------ PROVIDED ENTRIES

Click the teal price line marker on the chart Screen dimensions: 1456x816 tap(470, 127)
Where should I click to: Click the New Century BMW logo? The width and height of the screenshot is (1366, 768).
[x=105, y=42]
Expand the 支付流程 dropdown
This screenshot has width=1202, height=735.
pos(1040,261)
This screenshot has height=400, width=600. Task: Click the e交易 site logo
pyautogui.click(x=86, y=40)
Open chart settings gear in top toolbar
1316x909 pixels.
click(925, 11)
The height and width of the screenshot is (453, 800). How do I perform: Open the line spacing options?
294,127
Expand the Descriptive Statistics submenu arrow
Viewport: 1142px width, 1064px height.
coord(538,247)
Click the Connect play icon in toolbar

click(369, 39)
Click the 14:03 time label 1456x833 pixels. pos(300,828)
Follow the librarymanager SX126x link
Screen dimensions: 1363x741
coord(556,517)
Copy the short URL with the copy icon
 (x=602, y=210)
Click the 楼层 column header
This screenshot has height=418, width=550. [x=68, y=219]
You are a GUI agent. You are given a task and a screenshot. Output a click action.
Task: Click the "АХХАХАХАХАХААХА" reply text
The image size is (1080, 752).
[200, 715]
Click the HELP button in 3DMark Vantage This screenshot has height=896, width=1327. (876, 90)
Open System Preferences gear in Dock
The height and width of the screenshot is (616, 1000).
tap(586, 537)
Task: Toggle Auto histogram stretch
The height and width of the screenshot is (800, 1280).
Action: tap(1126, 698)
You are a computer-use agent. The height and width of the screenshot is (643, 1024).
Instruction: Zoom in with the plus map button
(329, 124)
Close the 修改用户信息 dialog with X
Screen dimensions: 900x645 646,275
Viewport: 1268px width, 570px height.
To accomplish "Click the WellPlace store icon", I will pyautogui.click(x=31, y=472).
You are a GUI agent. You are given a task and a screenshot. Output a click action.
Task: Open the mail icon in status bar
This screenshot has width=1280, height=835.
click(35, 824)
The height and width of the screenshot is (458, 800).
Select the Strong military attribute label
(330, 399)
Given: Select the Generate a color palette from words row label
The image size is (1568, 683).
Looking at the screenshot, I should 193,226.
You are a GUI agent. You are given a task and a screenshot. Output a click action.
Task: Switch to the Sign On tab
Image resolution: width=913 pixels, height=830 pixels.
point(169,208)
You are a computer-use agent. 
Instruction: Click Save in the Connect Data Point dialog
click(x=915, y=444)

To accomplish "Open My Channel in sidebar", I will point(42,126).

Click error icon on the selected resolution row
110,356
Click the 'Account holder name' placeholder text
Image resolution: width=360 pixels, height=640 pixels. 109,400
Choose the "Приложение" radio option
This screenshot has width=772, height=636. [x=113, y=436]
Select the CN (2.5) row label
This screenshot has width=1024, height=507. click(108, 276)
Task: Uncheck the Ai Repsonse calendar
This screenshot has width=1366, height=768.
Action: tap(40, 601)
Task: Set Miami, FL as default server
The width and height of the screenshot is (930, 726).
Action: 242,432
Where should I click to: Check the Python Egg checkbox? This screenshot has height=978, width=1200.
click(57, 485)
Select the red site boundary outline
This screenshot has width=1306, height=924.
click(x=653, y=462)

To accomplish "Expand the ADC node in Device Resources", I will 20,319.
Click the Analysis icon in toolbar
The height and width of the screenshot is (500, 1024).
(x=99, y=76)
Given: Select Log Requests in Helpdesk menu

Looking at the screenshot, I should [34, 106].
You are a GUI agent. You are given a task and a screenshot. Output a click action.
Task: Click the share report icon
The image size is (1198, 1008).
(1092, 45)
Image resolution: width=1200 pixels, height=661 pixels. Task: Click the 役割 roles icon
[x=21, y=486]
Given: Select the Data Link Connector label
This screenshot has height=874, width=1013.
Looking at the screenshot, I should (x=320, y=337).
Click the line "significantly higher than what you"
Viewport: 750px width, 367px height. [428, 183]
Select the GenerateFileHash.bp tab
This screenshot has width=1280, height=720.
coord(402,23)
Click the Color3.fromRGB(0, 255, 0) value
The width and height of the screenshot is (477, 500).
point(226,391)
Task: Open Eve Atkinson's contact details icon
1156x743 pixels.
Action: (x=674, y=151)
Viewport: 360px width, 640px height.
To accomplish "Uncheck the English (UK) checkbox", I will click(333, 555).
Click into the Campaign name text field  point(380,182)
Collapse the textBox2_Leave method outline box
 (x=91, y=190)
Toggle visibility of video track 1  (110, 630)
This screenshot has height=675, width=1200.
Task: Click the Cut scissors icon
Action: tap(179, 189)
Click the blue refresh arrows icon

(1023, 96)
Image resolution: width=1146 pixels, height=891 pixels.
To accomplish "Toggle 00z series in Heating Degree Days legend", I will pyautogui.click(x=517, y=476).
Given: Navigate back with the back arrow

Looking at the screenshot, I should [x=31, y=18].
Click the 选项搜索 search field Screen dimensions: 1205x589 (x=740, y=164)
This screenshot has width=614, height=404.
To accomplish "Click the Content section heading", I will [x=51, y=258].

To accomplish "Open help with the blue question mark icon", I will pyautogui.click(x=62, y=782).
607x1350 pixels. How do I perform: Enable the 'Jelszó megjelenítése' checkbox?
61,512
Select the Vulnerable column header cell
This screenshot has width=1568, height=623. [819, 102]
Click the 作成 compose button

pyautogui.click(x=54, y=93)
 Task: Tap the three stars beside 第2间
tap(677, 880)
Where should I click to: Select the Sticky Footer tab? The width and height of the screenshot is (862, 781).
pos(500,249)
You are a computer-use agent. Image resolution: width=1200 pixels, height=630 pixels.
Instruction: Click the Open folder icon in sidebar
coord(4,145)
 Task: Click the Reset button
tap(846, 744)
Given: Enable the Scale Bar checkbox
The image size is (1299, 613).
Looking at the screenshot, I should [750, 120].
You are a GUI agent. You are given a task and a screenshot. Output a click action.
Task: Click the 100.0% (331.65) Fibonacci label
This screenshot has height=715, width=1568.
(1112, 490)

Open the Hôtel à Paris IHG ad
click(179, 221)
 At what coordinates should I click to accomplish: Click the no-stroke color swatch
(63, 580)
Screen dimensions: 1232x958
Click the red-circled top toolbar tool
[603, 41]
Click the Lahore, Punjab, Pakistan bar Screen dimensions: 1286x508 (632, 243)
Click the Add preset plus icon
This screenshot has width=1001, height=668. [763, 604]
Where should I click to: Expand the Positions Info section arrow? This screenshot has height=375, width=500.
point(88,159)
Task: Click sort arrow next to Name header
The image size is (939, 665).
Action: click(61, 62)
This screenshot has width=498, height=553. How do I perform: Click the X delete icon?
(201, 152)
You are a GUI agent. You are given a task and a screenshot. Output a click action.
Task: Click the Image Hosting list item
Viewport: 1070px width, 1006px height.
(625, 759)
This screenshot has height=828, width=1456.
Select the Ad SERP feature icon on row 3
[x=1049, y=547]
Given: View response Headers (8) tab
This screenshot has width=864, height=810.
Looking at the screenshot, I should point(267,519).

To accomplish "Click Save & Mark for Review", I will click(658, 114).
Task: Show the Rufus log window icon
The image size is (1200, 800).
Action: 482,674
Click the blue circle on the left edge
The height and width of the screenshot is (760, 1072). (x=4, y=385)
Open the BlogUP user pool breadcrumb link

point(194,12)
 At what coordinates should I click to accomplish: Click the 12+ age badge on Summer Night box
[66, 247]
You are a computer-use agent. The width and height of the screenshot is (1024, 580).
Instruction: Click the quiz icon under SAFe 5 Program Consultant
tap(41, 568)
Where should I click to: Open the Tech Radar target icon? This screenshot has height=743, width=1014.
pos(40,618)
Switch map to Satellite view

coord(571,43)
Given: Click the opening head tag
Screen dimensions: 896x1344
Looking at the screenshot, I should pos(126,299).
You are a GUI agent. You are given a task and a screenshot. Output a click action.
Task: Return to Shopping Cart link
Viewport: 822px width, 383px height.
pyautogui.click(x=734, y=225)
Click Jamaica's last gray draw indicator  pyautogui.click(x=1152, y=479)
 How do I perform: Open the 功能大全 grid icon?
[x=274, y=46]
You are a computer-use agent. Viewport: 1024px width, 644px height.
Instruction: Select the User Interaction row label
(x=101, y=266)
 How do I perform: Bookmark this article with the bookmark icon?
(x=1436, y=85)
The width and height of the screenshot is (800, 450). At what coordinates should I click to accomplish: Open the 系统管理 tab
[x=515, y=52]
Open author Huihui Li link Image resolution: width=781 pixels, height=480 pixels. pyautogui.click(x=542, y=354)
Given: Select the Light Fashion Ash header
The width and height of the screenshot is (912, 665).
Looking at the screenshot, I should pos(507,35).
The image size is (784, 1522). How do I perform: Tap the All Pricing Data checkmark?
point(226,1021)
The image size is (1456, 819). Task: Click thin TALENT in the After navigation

------------

Keep to the lines above, from the first one through the line where "Task: Toggle Auto histogram stretch" appears, and copy them exactly.

Click the teal price line marker on the chart Screen dimensions: 1456x816 tap(470, 127)
Where should I click to: Click the New Century BMW logo? The width and height of the screenshot is (1366, 768).
[x=105, y=42]
Expand the 支付流程 dropdown
This screenshot has width=1202, height=735.
pos(1040,261)
This screenshot has height=400, width=600. Task: Click the e交易 site logo
pyautogui.click(x=86, y=40)
Open chart settings gear in top toolbar
1316x909 pixels.
click(925, 11)
The height and width of the screenshot is (453, 800). How do I perform: Open the line spacing options?
294,127
Expand the Descriptive Statistics submenu arrow
Viewport: 1142px width, 1064px height.
coord(538,247)
Click the Connect play icon in toolbar

click(369, 39)
Click the 14:03 time label 1456x833 pixels. pos(300,828)
Follow the librarymanager SX126x link
Screen dimensions: 1363x741
coord(556,517)
Copy the short URL with the copy icon
 (x=602, y=210)
Click the 楼层 column header
This screenshot has height=418, width=550. [x=68, y=219]
You are a GUI agent. You are given a task and a screenshot. Output a click action.
Task: Click the "АХХАХАХАХАХААХА" reply text
The image size is (1080, 752).
[200, 715]
Click the HELP button in 3DMark Vantage This screenshot has height=896, width=1327. (876, 90)
Open System Preferences gear in Dock
The height and width of the screenshot is (616, 1000).
tap(586, 537)
Task: Toggle Auto histogram stretch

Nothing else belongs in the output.